New CD: Brahms String Sextets op. 18 & 36
“I was truly relieved to learn that you seem to be not entirely unsatisfied with my arrangement of your sextets. Indeed I put much work into them, but it is always a delicate matter when one senses the author’s fine nose lurking in the background. You went through the proofs meticulously, as it seems, and it will thus be hard for me to find further printing errors. There are quite a few in the score [of the sextets]! Ah, well, even fools should find some enjoyment when they deal with them one hundred years from now. In my opinion, trio players will regard these two works as a welcome gift.”
That last ‘prophetic’ sentence by Theodor Kirchner – in an 1883 letter thanking Brahms for having praised his arrangements of his sextets – was unfortunately not fulfilled: these trio arrangements are now only featured in concert programmes on rare occasions. A partial explanation can be found in the general contempt suffered by arrangements of all kinds: according to general opinion, they are at odds with the current demand for ‘historical authenticity’. Anyone who sets out to arrange a musical master-piece is undoubtedly assuming an immense artistic responsibility. In the best of cases, an arrangement should not only permit other instruments to perform the original in a new setting, but it should illuminate certain aspects in a way the original could not. A truly well-achieved arrangement is thus also an act of interpretation that transforms its model to a certain extent.

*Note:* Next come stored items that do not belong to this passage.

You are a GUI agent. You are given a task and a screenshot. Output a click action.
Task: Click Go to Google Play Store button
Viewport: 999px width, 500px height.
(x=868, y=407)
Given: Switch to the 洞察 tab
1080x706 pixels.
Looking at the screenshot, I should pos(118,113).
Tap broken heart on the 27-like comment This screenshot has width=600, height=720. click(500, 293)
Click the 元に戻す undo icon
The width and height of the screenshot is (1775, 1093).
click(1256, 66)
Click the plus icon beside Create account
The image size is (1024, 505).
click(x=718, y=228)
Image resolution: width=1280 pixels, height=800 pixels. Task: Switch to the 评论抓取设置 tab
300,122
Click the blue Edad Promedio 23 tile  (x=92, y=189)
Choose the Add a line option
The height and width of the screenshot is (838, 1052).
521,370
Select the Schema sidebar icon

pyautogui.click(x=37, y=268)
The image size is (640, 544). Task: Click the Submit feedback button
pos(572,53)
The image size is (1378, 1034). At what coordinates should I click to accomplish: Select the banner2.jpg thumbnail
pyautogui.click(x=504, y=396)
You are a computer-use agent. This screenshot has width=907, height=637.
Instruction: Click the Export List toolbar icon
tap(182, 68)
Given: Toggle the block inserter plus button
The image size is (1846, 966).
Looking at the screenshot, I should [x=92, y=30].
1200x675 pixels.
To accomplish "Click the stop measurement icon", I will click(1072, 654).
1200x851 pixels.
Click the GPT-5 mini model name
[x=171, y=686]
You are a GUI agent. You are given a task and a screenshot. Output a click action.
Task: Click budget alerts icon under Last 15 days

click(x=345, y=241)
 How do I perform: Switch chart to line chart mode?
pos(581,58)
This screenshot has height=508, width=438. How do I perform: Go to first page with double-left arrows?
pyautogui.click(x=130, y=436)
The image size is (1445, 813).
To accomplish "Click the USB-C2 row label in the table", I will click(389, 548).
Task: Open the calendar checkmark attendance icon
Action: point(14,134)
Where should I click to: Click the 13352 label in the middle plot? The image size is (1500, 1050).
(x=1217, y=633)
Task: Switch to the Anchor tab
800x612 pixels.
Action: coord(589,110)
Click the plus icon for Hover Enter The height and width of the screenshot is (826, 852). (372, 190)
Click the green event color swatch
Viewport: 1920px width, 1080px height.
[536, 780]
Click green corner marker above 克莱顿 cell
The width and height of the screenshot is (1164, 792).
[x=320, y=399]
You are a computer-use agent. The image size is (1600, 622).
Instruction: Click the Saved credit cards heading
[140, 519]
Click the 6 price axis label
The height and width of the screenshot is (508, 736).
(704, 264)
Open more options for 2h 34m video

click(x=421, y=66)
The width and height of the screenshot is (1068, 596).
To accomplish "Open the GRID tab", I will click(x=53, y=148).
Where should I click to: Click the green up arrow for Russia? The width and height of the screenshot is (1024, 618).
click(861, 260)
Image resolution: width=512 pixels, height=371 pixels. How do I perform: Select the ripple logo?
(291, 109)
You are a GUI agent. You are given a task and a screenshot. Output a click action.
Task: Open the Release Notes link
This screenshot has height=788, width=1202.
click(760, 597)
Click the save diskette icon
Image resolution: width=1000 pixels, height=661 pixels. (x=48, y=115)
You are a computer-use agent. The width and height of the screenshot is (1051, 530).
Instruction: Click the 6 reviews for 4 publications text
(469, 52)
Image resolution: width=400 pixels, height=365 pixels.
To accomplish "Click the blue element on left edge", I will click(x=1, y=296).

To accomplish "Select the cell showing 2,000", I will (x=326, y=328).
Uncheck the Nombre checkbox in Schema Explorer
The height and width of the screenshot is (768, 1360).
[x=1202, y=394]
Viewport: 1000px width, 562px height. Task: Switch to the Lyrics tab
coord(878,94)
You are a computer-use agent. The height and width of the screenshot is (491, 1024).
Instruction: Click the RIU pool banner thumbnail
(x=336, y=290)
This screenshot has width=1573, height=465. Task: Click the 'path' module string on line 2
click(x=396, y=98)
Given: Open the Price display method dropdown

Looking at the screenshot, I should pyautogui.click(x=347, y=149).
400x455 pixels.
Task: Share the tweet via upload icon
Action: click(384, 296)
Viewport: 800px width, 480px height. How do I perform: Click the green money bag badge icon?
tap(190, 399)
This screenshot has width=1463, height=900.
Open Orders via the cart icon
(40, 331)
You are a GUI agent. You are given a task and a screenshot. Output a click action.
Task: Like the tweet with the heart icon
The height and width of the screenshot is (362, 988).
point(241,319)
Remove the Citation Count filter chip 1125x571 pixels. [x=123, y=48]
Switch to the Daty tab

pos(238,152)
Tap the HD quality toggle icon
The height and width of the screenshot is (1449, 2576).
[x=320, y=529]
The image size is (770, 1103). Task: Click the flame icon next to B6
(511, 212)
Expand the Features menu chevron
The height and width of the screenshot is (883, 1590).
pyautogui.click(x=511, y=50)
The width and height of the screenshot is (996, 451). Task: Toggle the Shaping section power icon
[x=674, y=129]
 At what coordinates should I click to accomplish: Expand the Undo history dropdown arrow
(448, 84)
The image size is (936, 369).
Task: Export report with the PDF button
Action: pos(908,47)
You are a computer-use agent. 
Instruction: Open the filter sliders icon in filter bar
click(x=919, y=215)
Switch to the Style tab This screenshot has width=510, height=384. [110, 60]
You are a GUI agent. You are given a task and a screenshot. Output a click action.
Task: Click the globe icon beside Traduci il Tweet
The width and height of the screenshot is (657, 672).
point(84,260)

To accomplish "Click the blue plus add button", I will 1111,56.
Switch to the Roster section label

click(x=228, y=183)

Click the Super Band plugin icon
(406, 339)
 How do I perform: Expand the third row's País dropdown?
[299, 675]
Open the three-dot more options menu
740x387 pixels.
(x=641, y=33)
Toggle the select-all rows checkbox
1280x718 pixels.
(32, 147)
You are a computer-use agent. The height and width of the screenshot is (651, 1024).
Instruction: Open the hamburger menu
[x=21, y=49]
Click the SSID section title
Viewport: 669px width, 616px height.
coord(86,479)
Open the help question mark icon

We, the two string players in the Trio Jean Paul, obviously knew and loved Brahms’s two string sextets from practical experience, having performed them frequently in their original scoring – how much greater was our surprise and fascination when all three of us discovered Theodor Kirchner’s arrangements for piano trio! Not mere adaptations for a Hausmusik setting, they represent so much more: in our opinion, these are thoroughly ingenious elucidations of Brahms’s string sextets.
As a cellist I admittedly did not see the utility of assigning the cello’s entire introduction in the first movement of the B Flat Major Sextet exclusively to the piano. Only when we attempted to consider alternatives did we begin to realize that Kirchner had carried out a series of lucid, extraordinarily well thought-out choices throughout his entire arrangement. For instance, Brahms only added the B Flat Major Sextet’s ten introductory bars ‘after the fact’, following a suggestion by Joseph Joachim. Kirchner, in turn, either knew this or sensed it intuitively. In his instrumentation they are re-elevated to the exceptional rank they deserve (somewhat concealed by Brahms in spite of having chosen an exceptionally low range for all the strings in the first bars of the original setting).
In terms of analytical grasp and artistic creativity, Kirchner’s achievement in both works is astounding. We hear a genuine piano trio texture at all times, only occasionally revealing the arrangement substratum lying at its core. As we further delved into these pieces and discovered new aspects, we were constantly led to admire and approve of Kirchner’s artistic choices, always based on a profound understanding of Brahms’s musical language. In our view, Kirchner’s arrangements are a fully valid interpretation, a ‘re-appropriation’ of these two unique works.